### Data under study
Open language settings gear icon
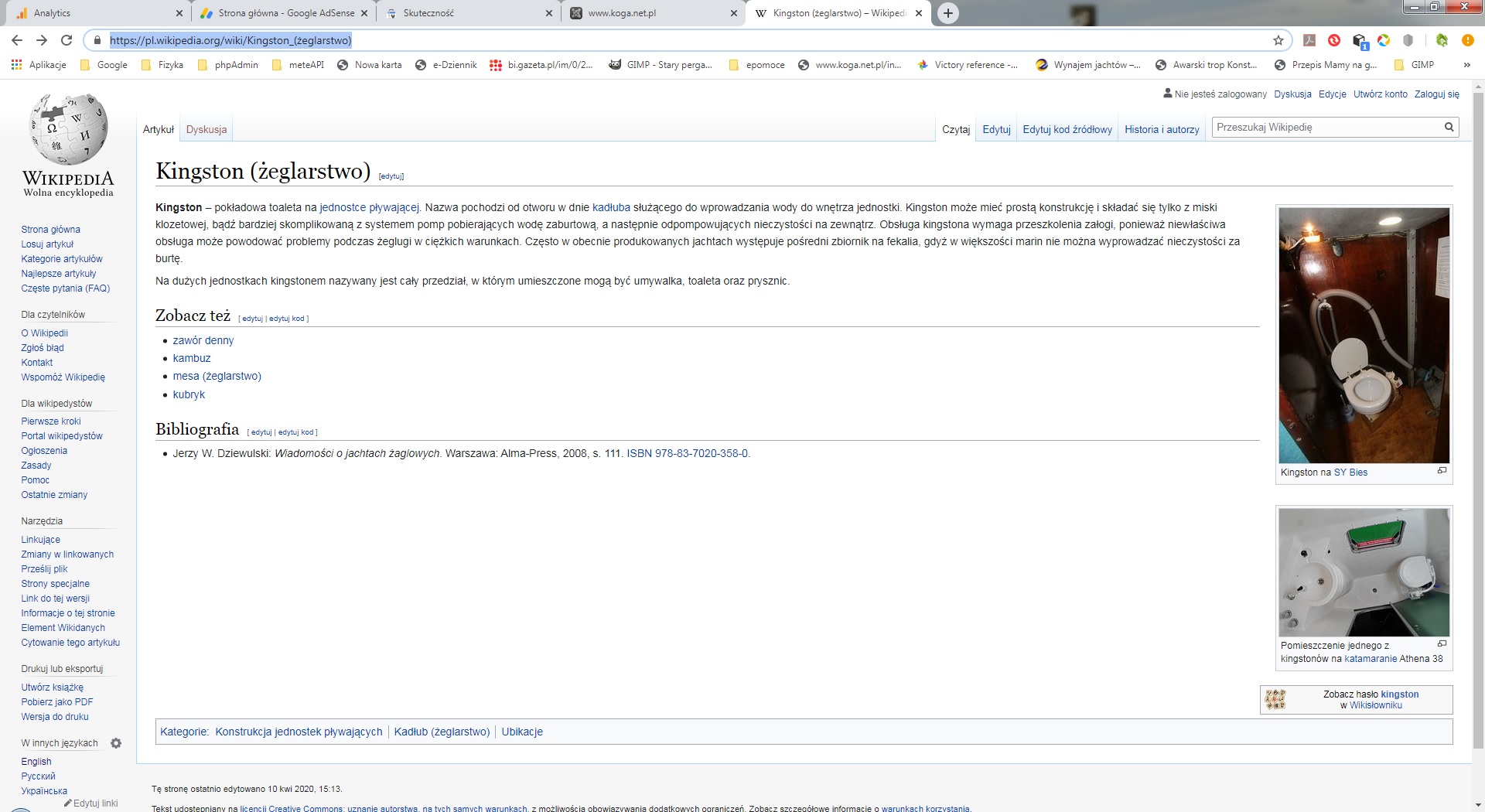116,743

---

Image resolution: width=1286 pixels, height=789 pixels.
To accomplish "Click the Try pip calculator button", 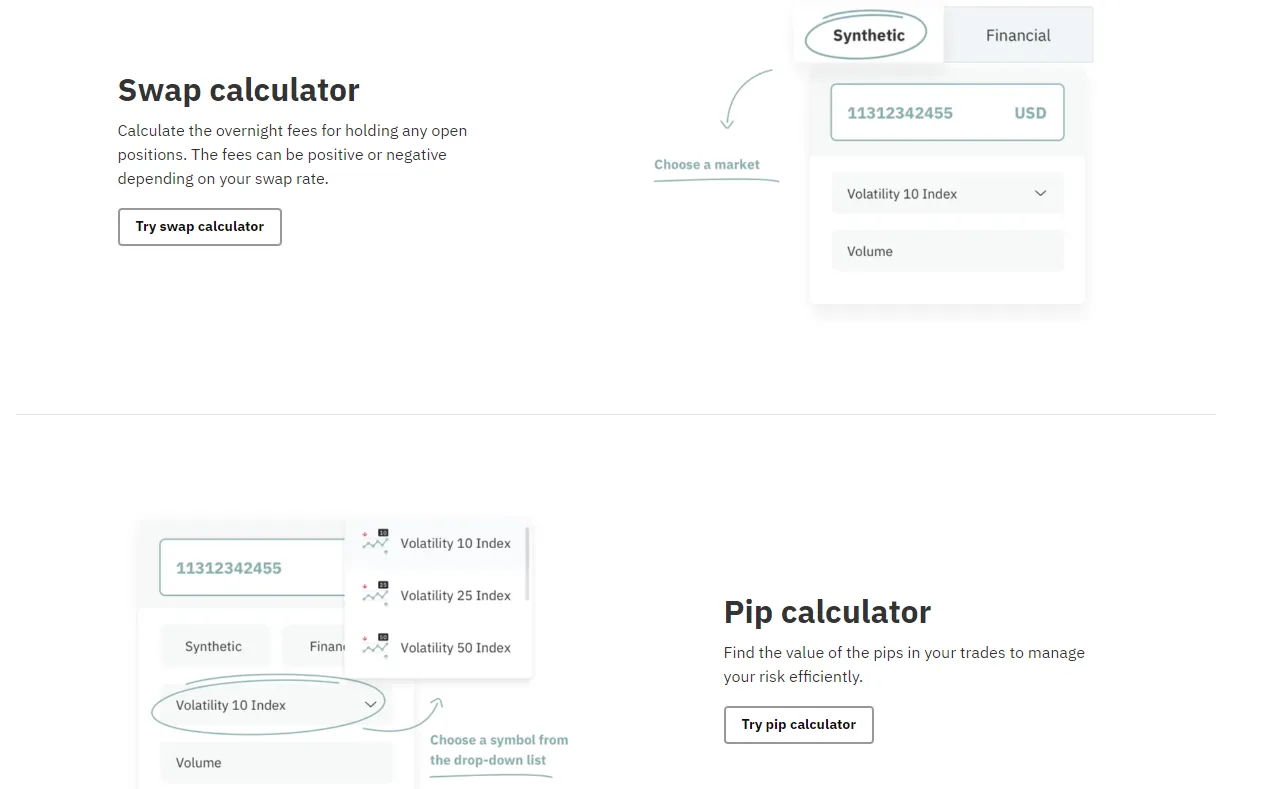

--

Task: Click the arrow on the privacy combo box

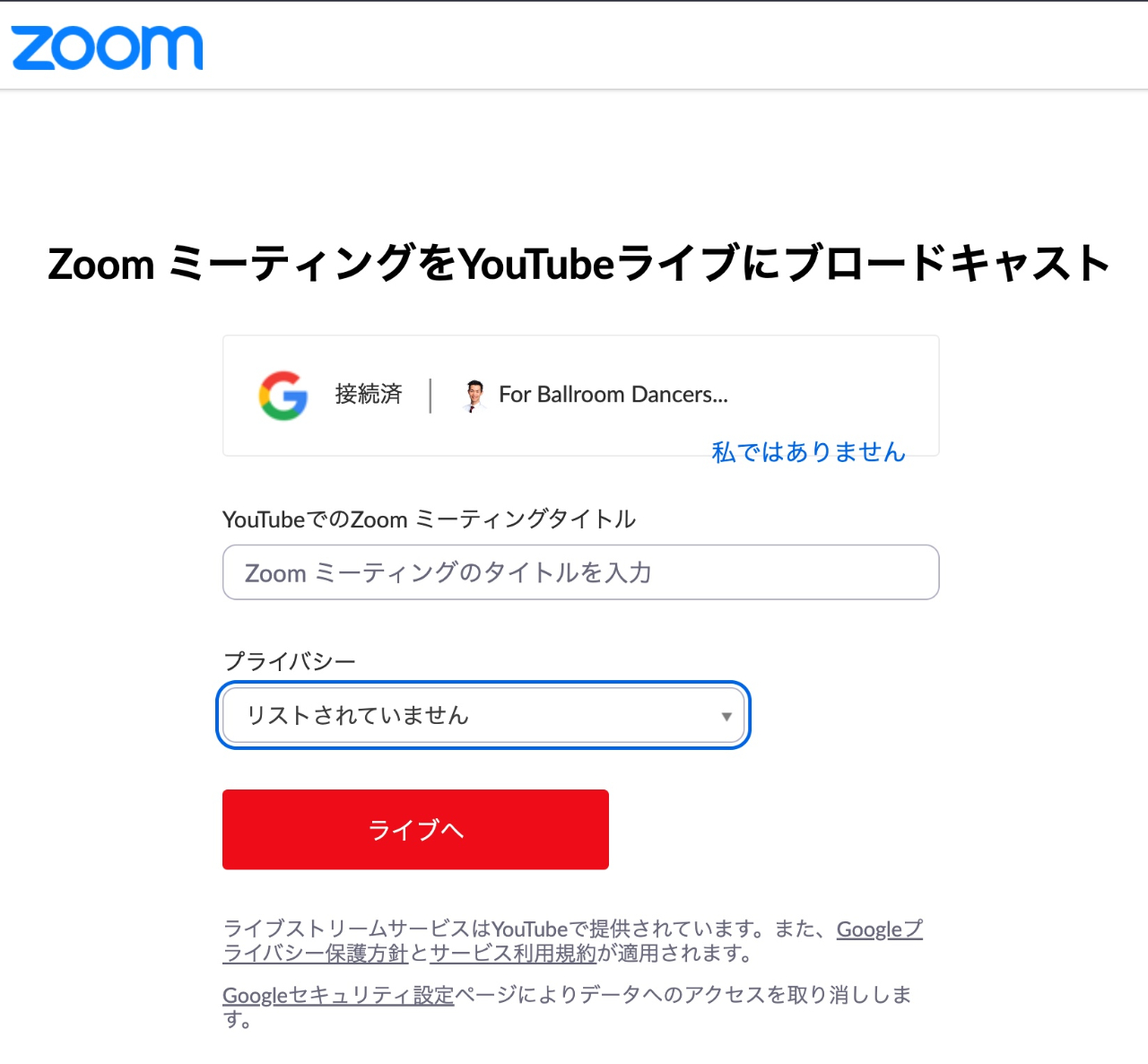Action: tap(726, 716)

### Task to complete
Would you set down only the lines above from the line with "Image resolution: width=1286" to the line with "the Try pip", both included, exactly as they stand and without the pictures?

### Answer below
Image resolution: width=1286 pixels, height=789 pixels.
To accomplish "Click the Try pip calculator button", 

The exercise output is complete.